[Stored entries]

○ ○ ○

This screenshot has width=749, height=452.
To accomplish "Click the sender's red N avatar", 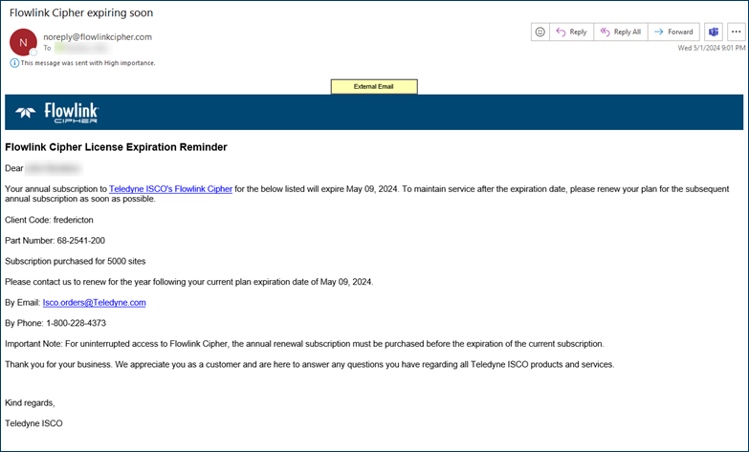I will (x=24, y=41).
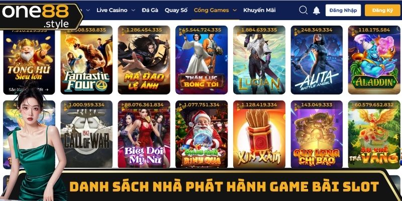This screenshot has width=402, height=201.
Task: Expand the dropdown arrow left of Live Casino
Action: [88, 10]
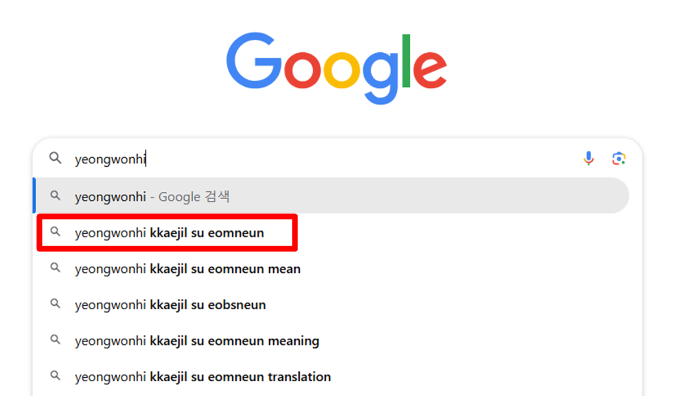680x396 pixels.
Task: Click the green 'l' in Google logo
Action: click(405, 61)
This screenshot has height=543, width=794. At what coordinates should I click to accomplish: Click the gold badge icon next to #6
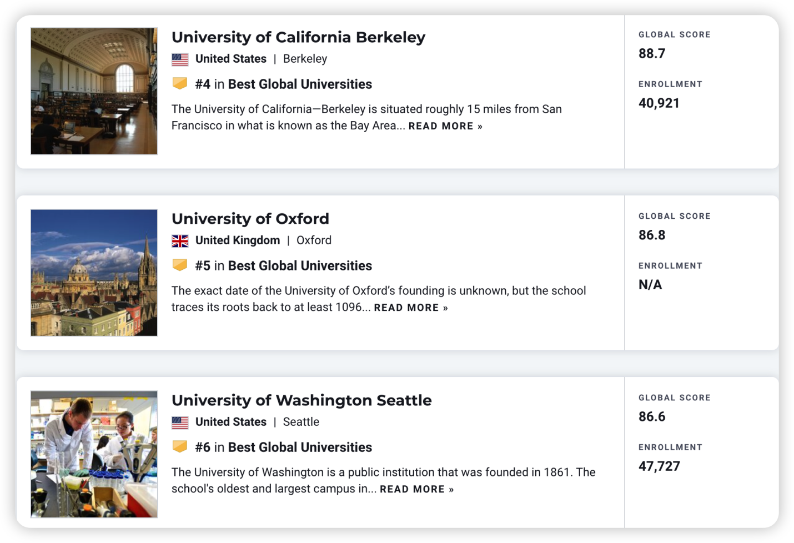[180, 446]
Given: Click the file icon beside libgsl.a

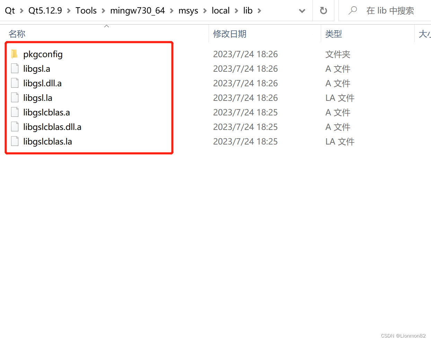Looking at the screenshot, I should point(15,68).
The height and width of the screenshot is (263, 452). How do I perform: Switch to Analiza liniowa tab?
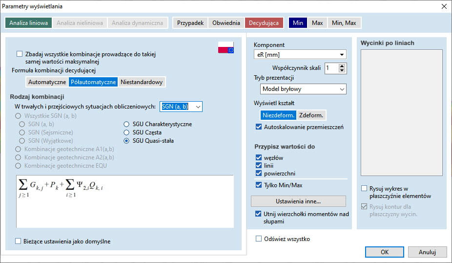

○ ○ ○

→ **THE TASK**:
I need the lines from the one containing "Given: Click the file icon beside libgsl.a" through the end of the records retyped exactly, with the pictures left out.

→ **OUTPUT OF THE EXERCISE**:
Given: Click the file icon beside libgsl.a

Looking at the screenshot, I should point(15,68).
The height and width of the screenshot is (263, 452). How do I perform: Switch to Analiza liniowa tab?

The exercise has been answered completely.